>>>>>

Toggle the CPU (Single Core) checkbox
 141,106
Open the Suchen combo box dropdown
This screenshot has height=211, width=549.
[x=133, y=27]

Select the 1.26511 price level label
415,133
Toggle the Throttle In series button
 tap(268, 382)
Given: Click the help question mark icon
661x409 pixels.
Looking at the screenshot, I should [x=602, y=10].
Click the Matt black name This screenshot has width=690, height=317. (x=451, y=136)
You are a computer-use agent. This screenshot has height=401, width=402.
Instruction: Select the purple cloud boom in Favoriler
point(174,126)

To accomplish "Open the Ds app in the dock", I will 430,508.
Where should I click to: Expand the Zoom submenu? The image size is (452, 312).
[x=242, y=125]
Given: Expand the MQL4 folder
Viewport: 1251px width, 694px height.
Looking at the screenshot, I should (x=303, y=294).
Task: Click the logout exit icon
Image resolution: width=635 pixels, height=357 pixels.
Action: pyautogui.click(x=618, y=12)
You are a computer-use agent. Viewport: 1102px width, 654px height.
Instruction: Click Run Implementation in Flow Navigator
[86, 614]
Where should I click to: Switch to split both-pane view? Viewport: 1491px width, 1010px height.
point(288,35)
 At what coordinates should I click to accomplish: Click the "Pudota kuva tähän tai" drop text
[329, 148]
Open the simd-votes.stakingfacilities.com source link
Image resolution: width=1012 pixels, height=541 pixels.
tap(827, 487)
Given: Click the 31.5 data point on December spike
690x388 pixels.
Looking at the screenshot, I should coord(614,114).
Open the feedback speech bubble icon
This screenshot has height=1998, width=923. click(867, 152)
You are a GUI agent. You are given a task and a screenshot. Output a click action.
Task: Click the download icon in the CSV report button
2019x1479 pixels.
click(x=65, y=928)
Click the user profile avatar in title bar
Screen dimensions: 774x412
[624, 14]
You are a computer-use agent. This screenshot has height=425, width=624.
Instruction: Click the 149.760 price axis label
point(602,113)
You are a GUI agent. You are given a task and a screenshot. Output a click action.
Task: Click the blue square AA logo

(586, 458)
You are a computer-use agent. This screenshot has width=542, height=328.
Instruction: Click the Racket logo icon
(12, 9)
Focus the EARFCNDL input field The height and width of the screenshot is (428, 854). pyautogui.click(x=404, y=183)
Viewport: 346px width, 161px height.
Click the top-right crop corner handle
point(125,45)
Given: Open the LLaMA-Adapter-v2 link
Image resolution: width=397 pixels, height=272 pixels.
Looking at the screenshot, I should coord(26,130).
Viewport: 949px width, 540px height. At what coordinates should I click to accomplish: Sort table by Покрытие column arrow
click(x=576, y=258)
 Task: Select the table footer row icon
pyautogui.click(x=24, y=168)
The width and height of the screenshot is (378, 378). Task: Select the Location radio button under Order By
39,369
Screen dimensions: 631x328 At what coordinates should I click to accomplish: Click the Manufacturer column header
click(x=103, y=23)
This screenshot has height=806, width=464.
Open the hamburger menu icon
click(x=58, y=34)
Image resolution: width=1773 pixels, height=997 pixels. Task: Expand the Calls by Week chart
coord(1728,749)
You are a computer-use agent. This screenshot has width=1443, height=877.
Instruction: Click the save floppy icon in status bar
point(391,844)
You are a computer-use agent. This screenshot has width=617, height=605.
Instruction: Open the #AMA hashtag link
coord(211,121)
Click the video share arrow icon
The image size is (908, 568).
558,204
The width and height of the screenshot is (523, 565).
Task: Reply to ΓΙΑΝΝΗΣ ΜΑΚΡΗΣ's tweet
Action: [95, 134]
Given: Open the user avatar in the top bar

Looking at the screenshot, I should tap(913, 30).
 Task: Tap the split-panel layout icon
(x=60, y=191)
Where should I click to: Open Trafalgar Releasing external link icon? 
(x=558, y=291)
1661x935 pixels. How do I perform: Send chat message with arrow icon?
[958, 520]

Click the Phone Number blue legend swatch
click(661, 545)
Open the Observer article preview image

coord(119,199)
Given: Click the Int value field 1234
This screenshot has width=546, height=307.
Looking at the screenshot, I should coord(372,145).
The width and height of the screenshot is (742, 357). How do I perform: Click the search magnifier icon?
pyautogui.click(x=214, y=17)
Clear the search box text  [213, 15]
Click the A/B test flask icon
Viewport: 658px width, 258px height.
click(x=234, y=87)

<<<<<

### [Short exercise]
Rewrite the rows from the line with "Click the Matt" to the line with "[x=242, y=125]", requests included. Raise every coordinate in the answers by 121.

### [Expected output]
Click the Matt black name This screenshot has width=690, height=317. (x=572, y=257)
You are a computer-use agent. This screenshot has height=401, width=402.
Instruction: Select the purple cloud boom in Favoriler
point(295,247)

To accomplish "Open the Ds app in the dock", I will 551,629.
Where should I click to: Expand the Zoom submenu? The image size is (452, 312).
[x=363, y=246]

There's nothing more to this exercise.